We are looking at the Outback 27RSDS. We plan to tow it with a 2004 Suburban 4x4 with the 5.3L 3.73 ratio. Can someone give us a ballpark idea of the gas mileage we'll get, and any other comments about this length of trailer with the burb?



camping479 said:


> Can you trade the burb for something smaller and keep towing with the 250? I think you will be disappointed with the difference in towing.
> 
> Mike
> [snapback]49790[/snapback]​


----------



## nynethead (Sep 23, 2005)

I didn't see if the suburban was 4 wheel drive, it helps on the load capacity. I tow and 06 29bhs TT with my 05 chevy 1500 crew cab, 5.3L and a 3.42 rear. The truck has a longer WB 143.5 compared to the suburban 130". My truck tows fine and pulls on the highway at 65 no problem. On a steep incline I have had the truck go into second to keep the speed. If I was going cross country all the time a 2500 would definitely be better, but my 2-4 hours trips it's great. Being kind on the pedal it will get 18mpg towing it does a steady 10. For the 10 times a year i'm towing I would rather the 1500 over the 2500.


----------



## Thor (Apr 7, 2004)

I love my truck. Tows my TT just fine. I am able cruise at whatever speed I wish. Noramlly I find keeping the tach at 2200 rpm gives me the best milage. The auto levelling system is awesome. I drove from the tip of Cape Cod all the way home in one shot (15hrs of driving and the truck did not even break a sweat.)

That is fully loaded, 5 people, a dog, 5 bikes and all our gear.

Thor


----------



## Humpty (Apr 20, 2005)

Update from Humpty.........

I hope santa brings me a Duramax or a PSD.

If he does, guess I'll have to get a 5'ER!


----------



## 2blackdogs (Aug 25, 2005)

Anyone that has a 3:42 gear ratio should install a tran. temp gauge.
If going up hills you would be surprised how hot the tran. gets.
My Tahoe 5.7 with 3:42 got hot going up lesser grades. Temp was not in the red but close to it. 
2blackdogs


----------



## Fire44 (Mar 6, 2005)

Markcharice,

Welcome to the site. I am pulling a 27RSDS with a 2000 Suburban with a 5.3l and 3.73 gears, mine is a 4x4. It does fine on the flatlands but will struggle in the hills. Pulling the trailer I have gotten as low as 8 mpg in the "mountains" of PA and as high as 11 mpg pulling down I95 to Florida. In the hills there is not really alot you can do about the gas mileage. But I have found that running down the interstate in the flatlands if you keep your speed in the 55-60 mph range the truck gets around 10-11 mpg, if you try and run in the 65-75 mph range you will drop in to the 8-9 mpg really fast.

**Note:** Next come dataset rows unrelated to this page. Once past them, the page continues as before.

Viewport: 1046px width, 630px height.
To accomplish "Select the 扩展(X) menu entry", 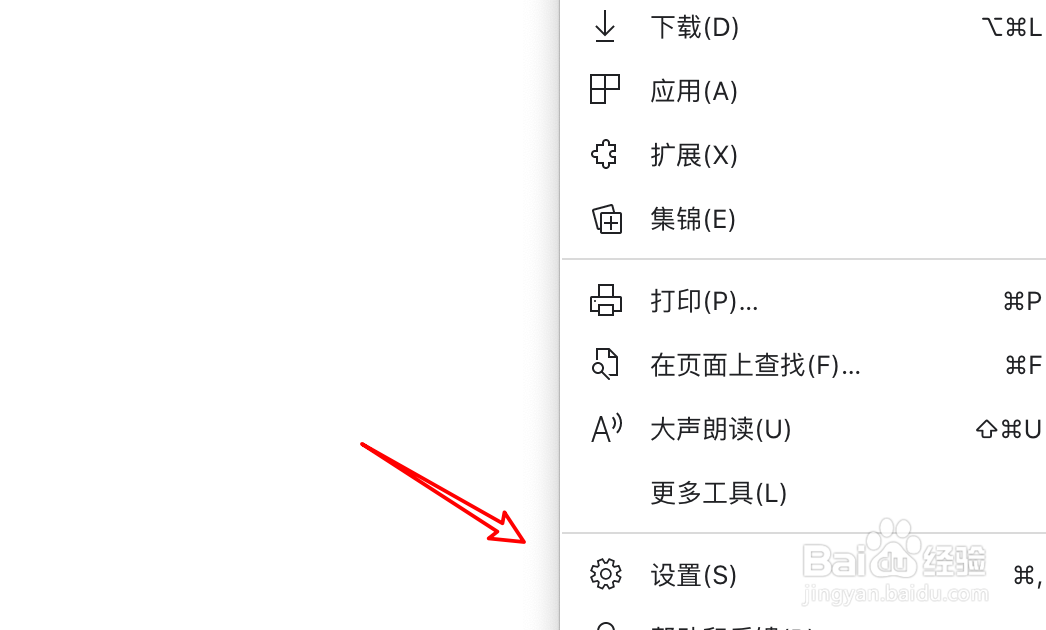I will 803,155.
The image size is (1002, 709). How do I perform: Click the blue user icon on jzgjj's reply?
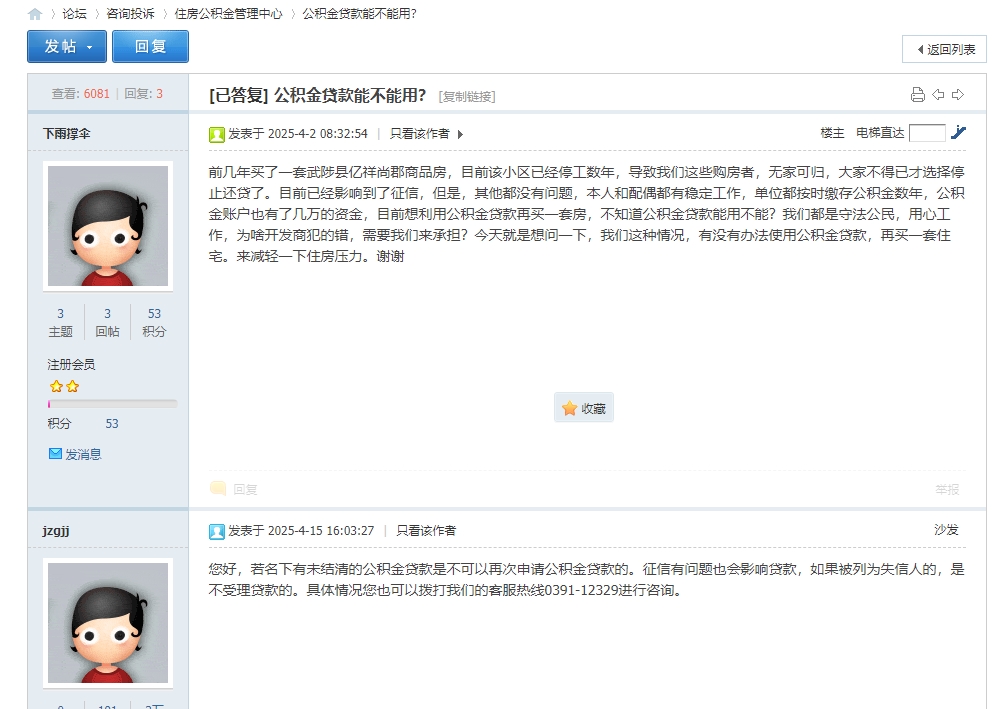pyautogui.click(x=217, y=531)
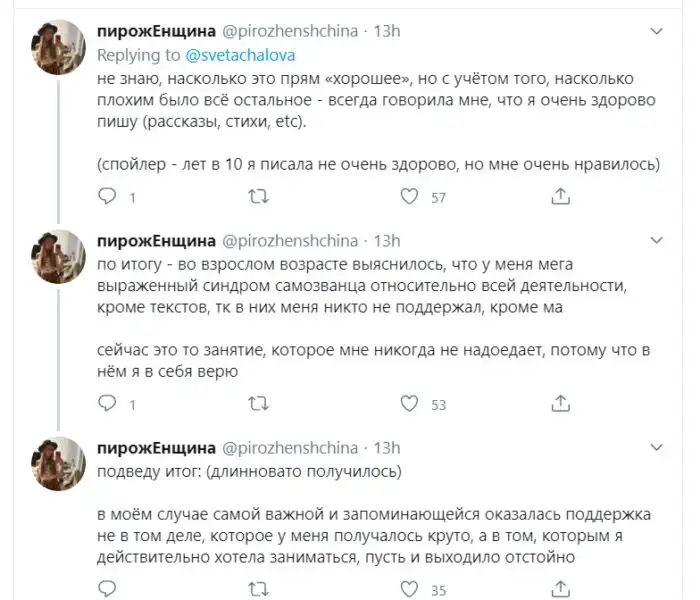Share the third tweet
Image resolution: width=700 pixels, height=600 pixels.
coord(561,589)
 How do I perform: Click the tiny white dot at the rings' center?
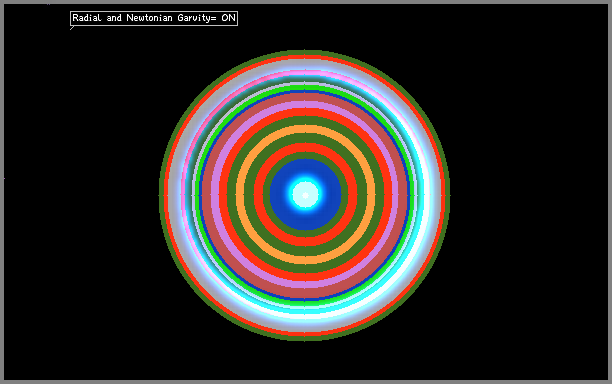pyautogui.click(x=306, y=195)
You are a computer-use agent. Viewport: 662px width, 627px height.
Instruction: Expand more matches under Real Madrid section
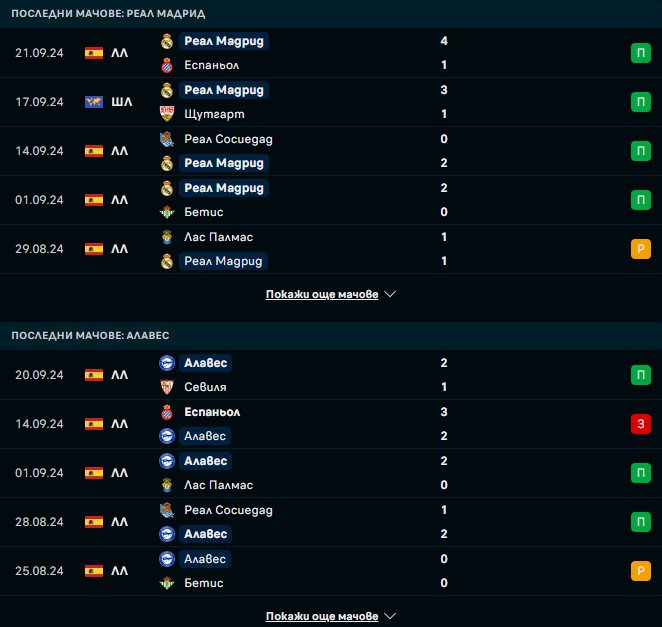coord(322,295)
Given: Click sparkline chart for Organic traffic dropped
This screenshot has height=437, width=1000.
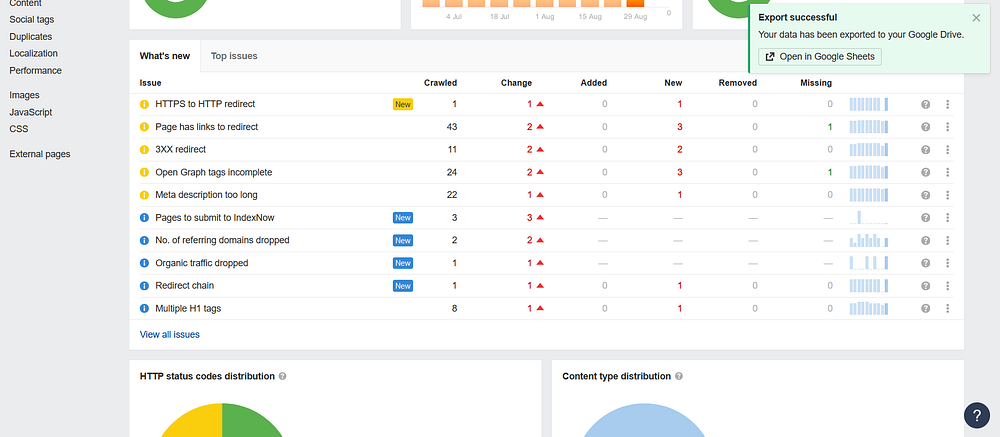Looking at the screenshot, I should tap(869, 263).
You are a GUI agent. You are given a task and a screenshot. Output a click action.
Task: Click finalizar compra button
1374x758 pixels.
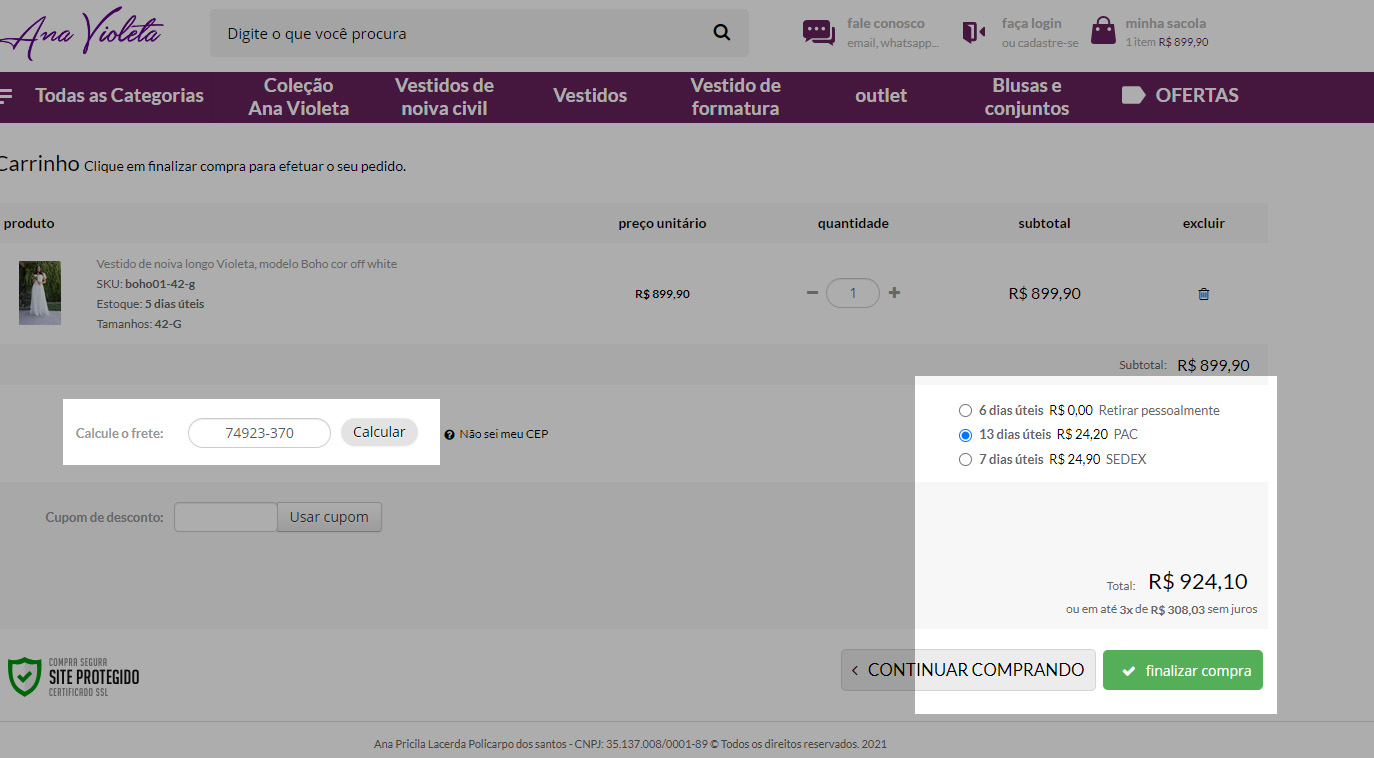click(x=1182, y=670)
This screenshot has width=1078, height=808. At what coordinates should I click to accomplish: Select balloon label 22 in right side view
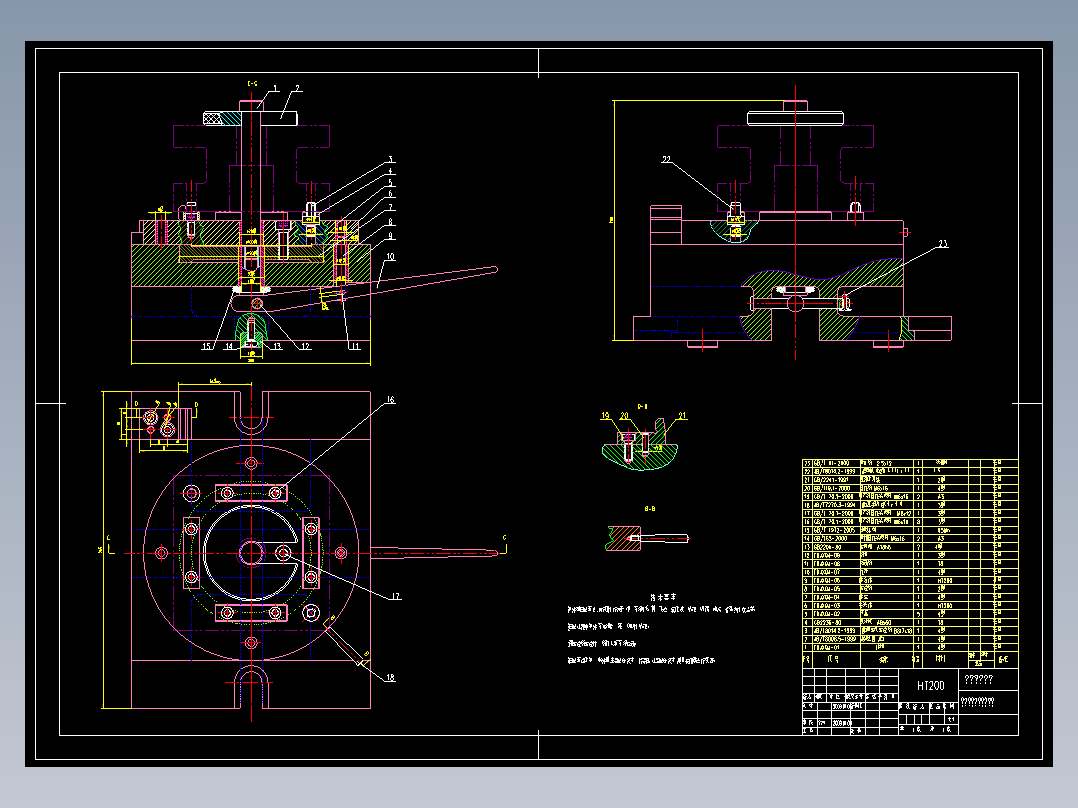[666, 160]
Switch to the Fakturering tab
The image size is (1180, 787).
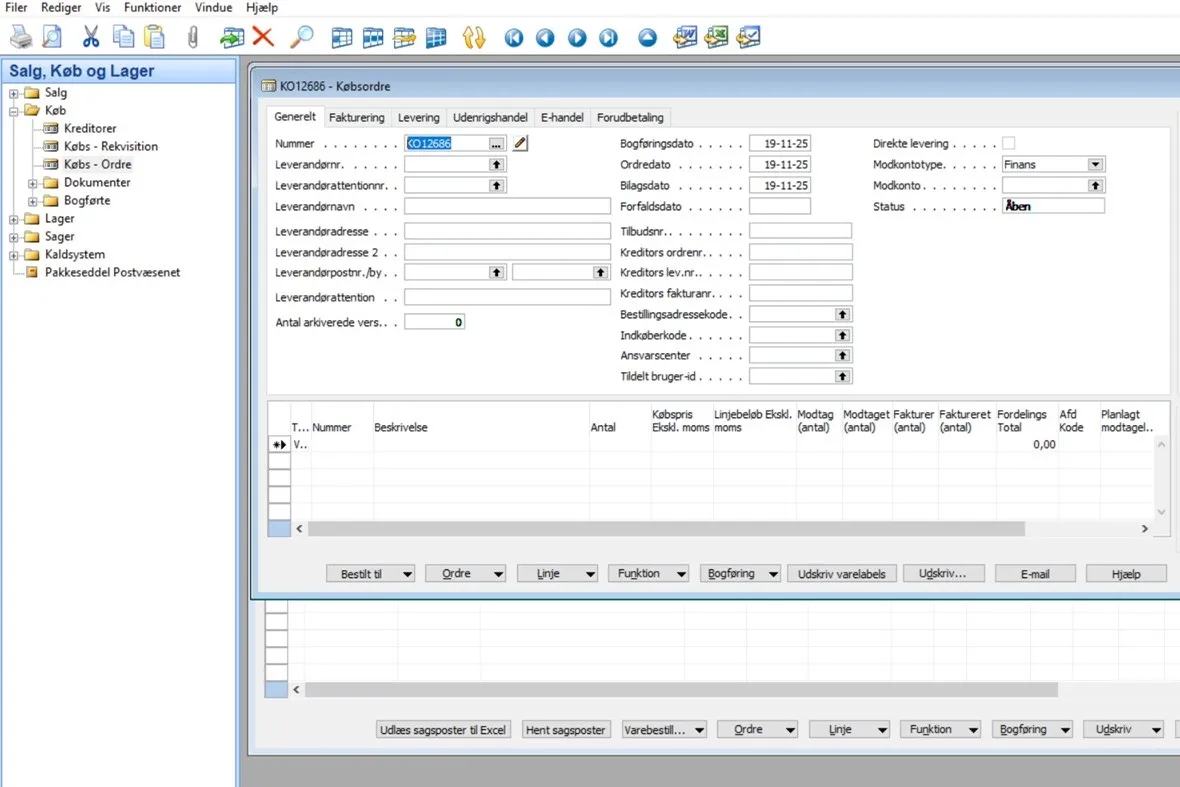point(356,117)
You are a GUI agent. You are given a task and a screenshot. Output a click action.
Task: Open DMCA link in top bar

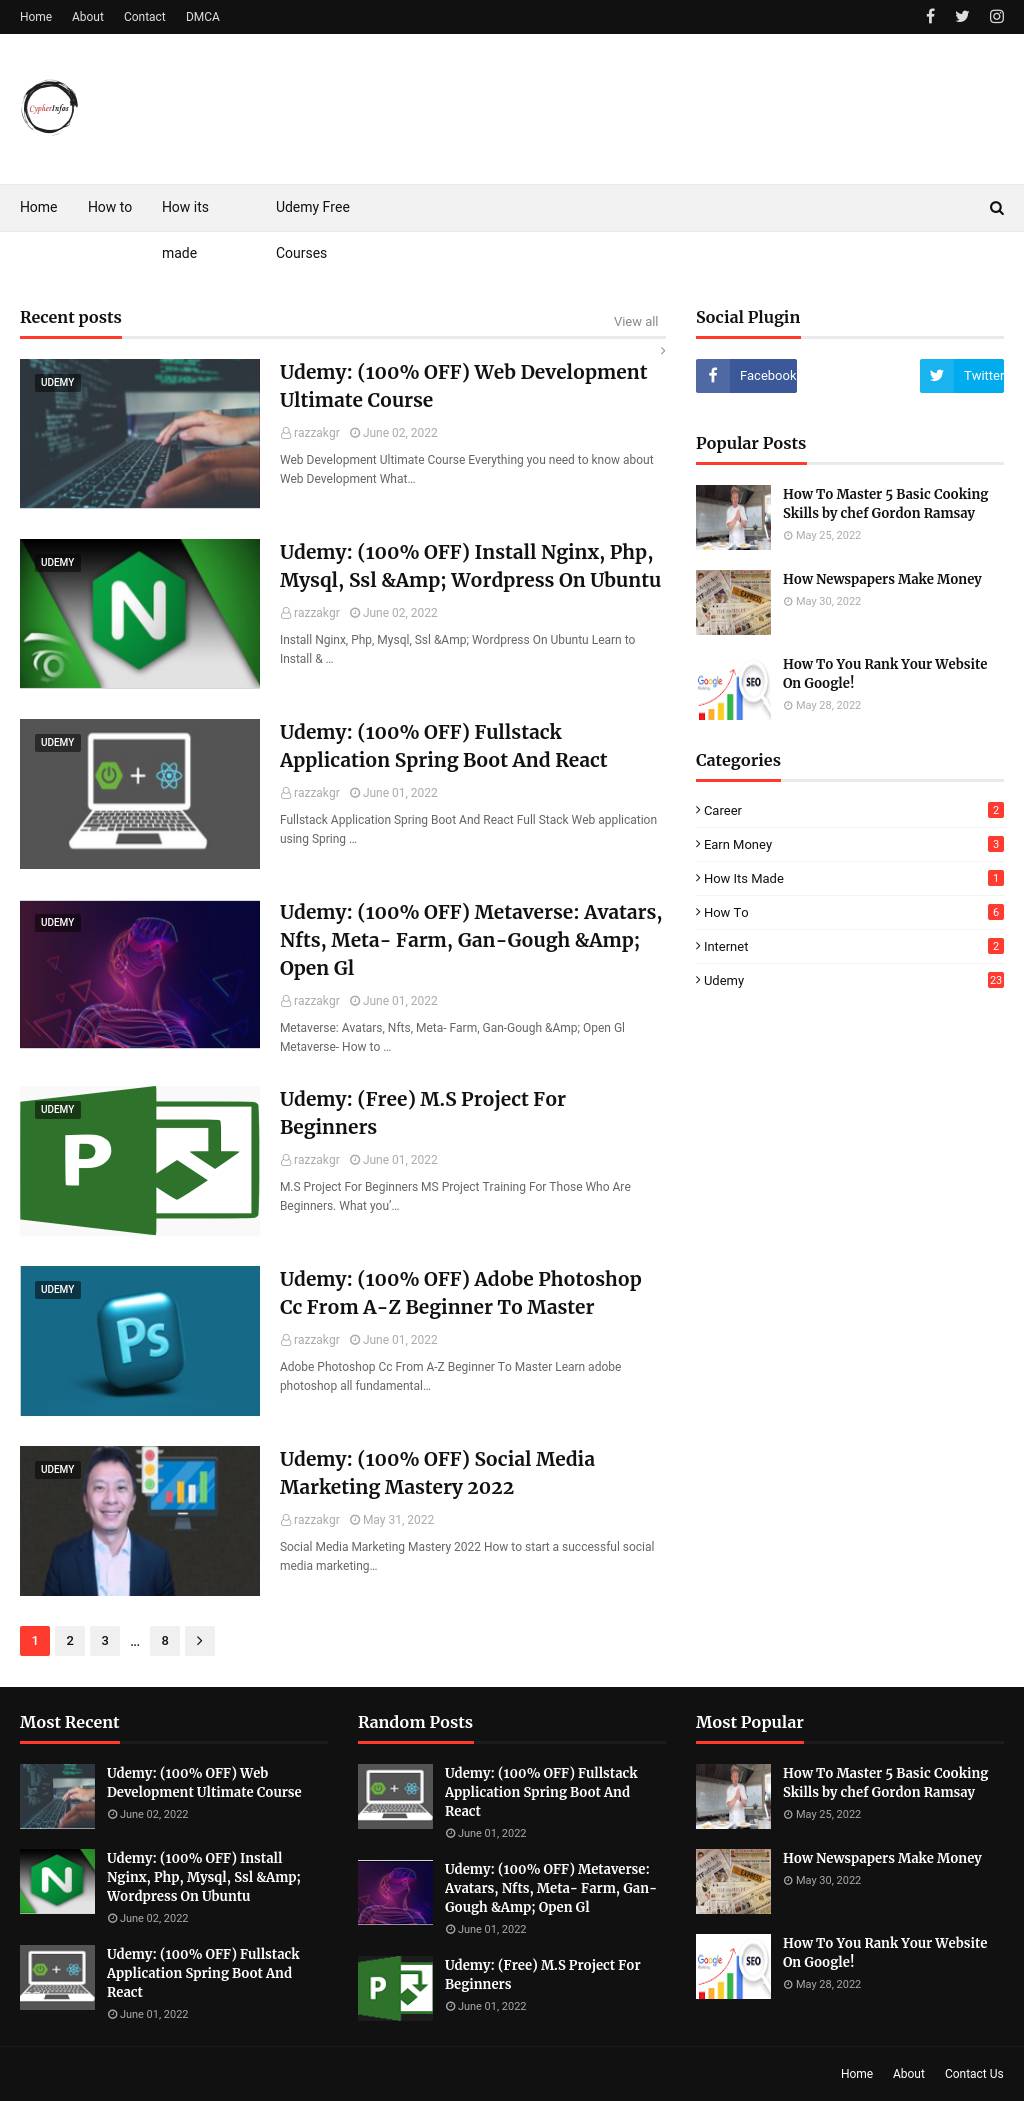tap(202, 17)
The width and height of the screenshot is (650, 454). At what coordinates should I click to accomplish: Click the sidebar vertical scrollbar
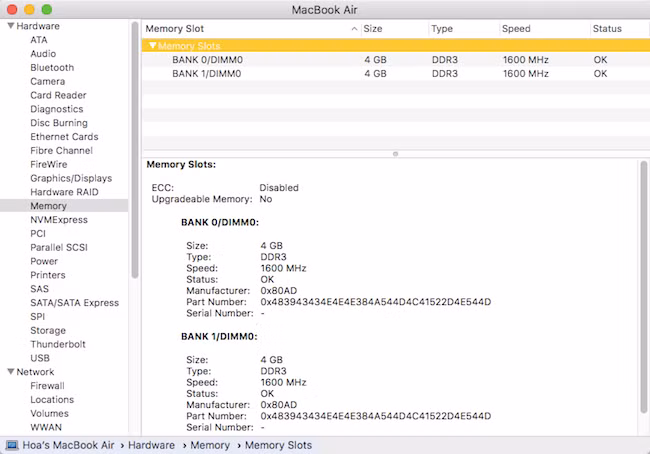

I would suggest installing a transmission temp gauge. I am going to add another trans oil cooler this winter, the transmission never got really hot but I would like to keep it a little cooler when pulling in the hills. Let me know if you have any other questions.

Gary


----------



## fishingmarlin (Nov 27, 2005)

markcharice said:


> We are looking at the Outback 27RSDS. We plan to tow it with a 2004 Suburban 4x4 with the 5.3L 3.73 ratio. Can someone give us a ballpark idea of the gas mileage we'll get, and any other comments about this length of trailer with the burb?


The only thing I really see is people trading in their suburbans because it does not handle those bigger trailers as well.

My suggestion is to either go with a smaller trailer or upgrade your tow vehicle. If you don't have the money for what you want then wait. I know some friends who just had their camper repossed when their tow vehicle crapped out on them. Causing them to only have 1 vehicle and started having issues getting one of them to work. Who eventually lost their job. Yeh this sounds a bit extreme but this is what happens when people don't plan accordingly and try to get by with what they have.

They where pulling a 29' with a half ton truck too. I know we wanted the bigger trailer but I already bought a $27k boat and the wife will be the next to get a new vehicle. I might still end up trading mine in at some point if I can find a good deal on the 1500HD.


----------